What this task involves
Output as a Markdown table with the columns Row and Line everything in the data from the line containing "Task: Expand the ribbon chevron" down to the line containing "should pyautogui.click(x=787, y=392).", both included, omitting blank lines.

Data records
----
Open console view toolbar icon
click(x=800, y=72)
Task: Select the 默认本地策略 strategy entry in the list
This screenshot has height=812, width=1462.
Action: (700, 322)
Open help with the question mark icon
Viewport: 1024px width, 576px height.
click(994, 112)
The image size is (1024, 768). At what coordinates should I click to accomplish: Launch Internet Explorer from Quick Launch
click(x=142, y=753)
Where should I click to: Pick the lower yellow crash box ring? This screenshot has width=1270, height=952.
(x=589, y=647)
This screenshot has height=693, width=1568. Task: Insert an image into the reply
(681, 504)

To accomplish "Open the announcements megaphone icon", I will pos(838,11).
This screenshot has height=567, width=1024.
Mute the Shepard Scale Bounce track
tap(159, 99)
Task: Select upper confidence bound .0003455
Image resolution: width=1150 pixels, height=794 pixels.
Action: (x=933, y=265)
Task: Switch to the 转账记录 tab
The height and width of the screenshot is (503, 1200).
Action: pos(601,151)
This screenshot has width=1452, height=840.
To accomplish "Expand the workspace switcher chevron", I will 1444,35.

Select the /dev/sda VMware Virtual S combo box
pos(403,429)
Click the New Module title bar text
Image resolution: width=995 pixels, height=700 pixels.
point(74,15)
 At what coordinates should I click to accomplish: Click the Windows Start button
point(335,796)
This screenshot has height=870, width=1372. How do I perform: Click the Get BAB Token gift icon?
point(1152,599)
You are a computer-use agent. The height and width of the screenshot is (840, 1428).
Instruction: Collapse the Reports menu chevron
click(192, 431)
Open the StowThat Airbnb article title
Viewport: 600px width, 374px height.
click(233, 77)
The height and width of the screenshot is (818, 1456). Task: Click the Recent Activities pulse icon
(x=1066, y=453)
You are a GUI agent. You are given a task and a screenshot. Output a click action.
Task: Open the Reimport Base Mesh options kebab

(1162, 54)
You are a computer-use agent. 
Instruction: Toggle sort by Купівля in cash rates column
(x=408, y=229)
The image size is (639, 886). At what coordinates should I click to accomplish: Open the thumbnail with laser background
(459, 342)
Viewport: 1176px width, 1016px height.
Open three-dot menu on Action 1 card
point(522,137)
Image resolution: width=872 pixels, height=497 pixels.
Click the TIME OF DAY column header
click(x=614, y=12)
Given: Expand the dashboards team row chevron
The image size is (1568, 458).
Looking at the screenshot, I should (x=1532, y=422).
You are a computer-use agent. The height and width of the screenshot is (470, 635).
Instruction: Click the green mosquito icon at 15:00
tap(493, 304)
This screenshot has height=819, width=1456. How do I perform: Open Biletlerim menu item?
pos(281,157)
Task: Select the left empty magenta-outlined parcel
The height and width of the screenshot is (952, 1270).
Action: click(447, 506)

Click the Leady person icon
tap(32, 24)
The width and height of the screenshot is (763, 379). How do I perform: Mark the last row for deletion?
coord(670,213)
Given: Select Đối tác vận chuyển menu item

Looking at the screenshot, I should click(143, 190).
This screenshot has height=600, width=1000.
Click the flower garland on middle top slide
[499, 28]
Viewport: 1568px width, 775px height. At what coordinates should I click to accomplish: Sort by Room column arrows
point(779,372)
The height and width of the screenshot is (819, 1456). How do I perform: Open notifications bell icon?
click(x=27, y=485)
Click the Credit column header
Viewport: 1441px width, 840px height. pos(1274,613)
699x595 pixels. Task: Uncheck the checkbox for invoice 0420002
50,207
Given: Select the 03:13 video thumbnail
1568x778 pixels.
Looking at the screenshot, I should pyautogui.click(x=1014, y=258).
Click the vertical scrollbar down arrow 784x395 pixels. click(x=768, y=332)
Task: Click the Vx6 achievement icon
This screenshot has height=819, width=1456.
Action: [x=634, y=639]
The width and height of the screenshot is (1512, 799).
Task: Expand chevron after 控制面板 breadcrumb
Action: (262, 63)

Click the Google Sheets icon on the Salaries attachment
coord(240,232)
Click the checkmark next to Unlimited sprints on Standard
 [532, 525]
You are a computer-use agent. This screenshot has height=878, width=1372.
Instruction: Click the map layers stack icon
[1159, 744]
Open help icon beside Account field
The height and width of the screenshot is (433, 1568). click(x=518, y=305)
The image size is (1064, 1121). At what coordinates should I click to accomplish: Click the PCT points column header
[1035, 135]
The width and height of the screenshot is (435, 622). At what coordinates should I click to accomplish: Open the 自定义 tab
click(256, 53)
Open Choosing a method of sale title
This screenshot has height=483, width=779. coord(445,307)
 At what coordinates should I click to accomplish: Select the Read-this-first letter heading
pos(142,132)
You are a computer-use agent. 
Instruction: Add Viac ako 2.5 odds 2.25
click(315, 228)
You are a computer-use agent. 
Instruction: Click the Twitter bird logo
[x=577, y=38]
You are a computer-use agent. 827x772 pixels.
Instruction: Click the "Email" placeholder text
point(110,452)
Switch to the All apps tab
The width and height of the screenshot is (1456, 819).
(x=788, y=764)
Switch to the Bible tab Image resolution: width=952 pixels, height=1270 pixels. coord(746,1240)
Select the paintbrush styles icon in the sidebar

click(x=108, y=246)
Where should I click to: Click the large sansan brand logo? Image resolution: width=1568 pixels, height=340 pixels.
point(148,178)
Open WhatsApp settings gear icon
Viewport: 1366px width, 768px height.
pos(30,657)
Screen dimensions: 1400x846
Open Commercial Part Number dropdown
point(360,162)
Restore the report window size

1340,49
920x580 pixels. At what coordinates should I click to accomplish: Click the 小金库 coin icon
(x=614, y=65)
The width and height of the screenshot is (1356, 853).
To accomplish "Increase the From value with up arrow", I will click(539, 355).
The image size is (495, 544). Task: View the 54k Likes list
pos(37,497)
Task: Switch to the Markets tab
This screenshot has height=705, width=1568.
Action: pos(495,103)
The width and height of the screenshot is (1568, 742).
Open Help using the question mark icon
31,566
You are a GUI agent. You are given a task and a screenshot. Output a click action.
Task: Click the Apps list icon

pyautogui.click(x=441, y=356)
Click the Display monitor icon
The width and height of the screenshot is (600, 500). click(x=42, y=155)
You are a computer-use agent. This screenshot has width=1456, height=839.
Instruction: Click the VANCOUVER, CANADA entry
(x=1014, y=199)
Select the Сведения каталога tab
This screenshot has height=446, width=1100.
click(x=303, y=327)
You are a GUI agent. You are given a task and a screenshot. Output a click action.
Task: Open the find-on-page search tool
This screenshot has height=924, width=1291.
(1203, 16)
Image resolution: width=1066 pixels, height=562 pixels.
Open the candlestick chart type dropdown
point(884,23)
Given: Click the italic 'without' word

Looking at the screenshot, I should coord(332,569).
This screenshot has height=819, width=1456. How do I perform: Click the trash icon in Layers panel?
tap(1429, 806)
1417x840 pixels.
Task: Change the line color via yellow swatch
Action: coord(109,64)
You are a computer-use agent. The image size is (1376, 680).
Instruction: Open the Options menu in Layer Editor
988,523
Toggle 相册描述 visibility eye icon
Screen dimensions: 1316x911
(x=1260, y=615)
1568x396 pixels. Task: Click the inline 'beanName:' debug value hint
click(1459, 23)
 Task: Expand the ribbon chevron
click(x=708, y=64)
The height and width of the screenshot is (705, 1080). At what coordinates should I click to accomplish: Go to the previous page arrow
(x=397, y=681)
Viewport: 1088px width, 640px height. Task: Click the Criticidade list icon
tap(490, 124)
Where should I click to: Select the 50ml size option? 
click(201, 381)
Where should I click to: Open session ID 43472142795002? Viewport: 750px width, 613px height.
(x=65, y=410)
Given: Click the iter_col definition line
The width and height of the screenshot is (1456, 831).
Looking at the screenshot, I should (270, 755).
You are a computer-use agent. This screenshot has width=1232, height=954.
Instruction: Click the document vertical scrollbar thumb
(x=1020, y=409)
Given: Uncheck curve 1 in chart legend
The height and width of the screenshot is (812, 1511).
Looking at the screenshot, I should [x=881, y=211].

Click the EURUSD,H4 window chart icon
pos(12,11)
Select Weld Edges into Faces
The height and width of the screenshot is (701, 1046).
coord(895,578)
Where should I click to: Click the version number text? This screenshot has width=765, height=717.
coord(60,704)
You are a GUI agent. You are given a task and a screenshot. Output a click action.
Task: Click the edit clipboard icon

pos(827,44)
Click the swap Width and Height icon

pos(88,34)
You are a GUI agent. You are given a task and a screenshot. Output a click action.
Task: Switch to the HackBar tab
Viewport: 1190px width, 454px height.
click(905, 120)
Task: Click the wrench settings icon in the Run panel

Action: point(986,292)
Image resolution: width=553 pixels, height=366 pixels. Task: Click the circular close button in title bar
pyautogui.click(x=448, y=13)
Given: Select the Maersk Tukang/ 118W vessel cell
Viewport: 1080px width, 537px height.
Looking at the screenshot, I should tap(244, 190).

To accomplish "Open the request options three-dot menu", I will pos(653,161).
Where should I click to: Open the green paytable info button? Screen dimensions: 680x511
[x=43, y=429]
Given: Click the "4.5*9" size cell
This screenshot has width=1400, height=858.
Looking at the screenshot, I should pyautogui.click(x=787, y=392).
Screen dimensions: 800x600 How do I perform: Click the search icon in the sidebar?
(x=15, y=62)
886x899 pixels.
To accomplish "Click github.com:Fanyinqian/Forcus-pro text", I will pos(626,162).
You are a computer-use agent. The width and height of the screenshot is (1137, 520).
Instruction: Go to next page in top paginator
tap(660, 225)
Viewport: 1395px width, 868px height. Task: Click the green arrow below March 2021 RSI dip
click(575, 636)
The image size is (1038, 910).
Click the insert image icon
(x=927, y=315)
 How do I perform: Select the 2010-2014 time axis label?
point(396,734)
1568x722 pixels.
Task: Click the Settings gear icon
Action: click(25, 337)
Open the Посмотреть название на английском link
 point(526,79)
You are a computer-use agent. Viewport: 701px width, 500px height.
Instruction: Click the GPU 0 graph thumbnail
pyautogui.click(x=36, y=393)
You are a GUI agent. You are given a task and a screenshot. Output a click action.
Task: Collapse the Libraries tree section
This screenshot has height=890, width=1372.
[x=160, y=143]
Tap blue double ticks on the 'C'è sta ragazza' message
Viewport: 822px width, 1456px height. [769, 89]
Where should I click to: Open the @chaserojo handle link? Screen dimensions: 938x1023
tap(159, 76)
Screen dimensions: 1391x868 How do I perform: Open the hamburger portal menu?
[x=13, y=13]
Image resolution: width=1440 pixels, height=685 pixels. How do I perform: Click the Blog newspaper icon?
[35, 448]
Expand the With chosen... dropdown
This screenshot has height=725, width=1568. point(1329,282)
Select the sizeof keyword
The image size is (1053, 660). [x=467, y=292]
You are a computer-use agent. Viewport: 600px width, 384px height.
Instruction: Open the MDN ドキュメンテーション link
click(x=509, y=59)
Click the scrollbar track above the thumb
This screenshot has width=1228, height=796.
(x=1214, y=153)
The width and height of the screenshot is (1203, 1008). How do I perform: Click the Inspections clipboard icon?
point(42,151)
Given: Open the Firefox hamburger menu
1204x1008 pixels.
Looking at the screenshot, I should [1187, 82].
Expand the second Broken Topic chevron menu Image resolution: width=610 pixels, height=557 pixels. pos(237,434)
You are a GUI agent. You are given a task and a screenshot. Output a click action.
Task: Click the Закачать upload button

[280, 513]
----
Answer
| Row | Line |
|---|---|
| 1 |  Task: Expand the ribbon chevron |
| 2 | click(x=708, y=64) |
| 3 | The height and width of the screenshot is (705, 1080). At what coordinates should I click to accomplish: Go to the previous page arrow |
| 4 | (x=397, y=681) |
| 5 | Viewport: 1088px width, 640px height. Task: Click the Criticidade list icon |
| 6 | tap(490, 124) |
| 7 | Where should I click to: Select the 50ml size option?  |
| 8 | click(201, 381) |
| 9 | Where should I click to: Open session ID 43472142795002? Viewport: 750px width, 613px height. |
| 10 | (x=65, y=410) |
| 11 | Given: Click the iter_col definition line |
| 12 | The width and height of the screenshot is (1456, 831). |
| 13 | Looking at the screenshot, I should (270, 755). |
| 14 | You are a computer-use agent. This screenshot has width=1232, height=954. |
| 15 | Instruction: Click the document vertical scrollbar thumb |
| 16 | (x=1020, y=409) |
| 17 | Given: Uncheck curve 1 in chart legend |
| 18 | The height and width of the screenshot is (812, 1511). |
| 19 | Looking at the screenshot, I should [x=881, y=211]. |
| 20 | Click the EURUSD,H4 window chart icon |
| 21 | pos(12,11) |
| 22 | Select Weld Edges into Faces |
| 23 | The height and width of the screenshot is (701, 1046). |
| 24 | coord(895,578) |
| 25 | Where should I click to: Click the version number text? This screenshot has width=765, height=717. |
| 26 | coord(60,704) |
| 27 | You are a GUI agent. You are given a task and a screenshot. Output a click action. |
| 28 | Task: Click the edit clipboard icon |
| 29 | pos(827,44) |
| 30 | Click the swap Width and Height icon |
| 31 | pos(88,34) |
| 32 | You are a GUI agent. You are given a task and a screenshot. Output a click action. |
| 33 | Task: Switch to the HackBar tab |
| 34 | Viewport: 1190px width, 454px height. |
| 35 | click(905, 120) |
| 36 | Task: Click the wrench settings icon in the Run panel |
| 37 | Action: point(986,292) |
| 38 | Image resolution: width=553 pixels, height=366 pixels. Task: Click the circular close button in title bar |
| 39 | pyautogui.click(x=448, y=13) |
| 40 | Given: Select the Maersk Tukang/ 118W vessel cell |
| 41 | Viewport: 1080px width, 537px height. |
| 42 | Looking at the screenshot, I should tap(244, 190). |
| 43 | To accomplish "Open the request options three-dot menu", I will pos(653,161). |
| 44 | Where should I click to: Open the green paytable info button? Screen dimensions: 680x511 |
| 45 | [x=43, y=429] |
| 46 | Given: Click the "4.5*9" size cell |
| 47 | This screenshot has width=1400, height=858. |
| 48 | Looking at the screenshot, I should pyautogui.click(x=787, y=392). |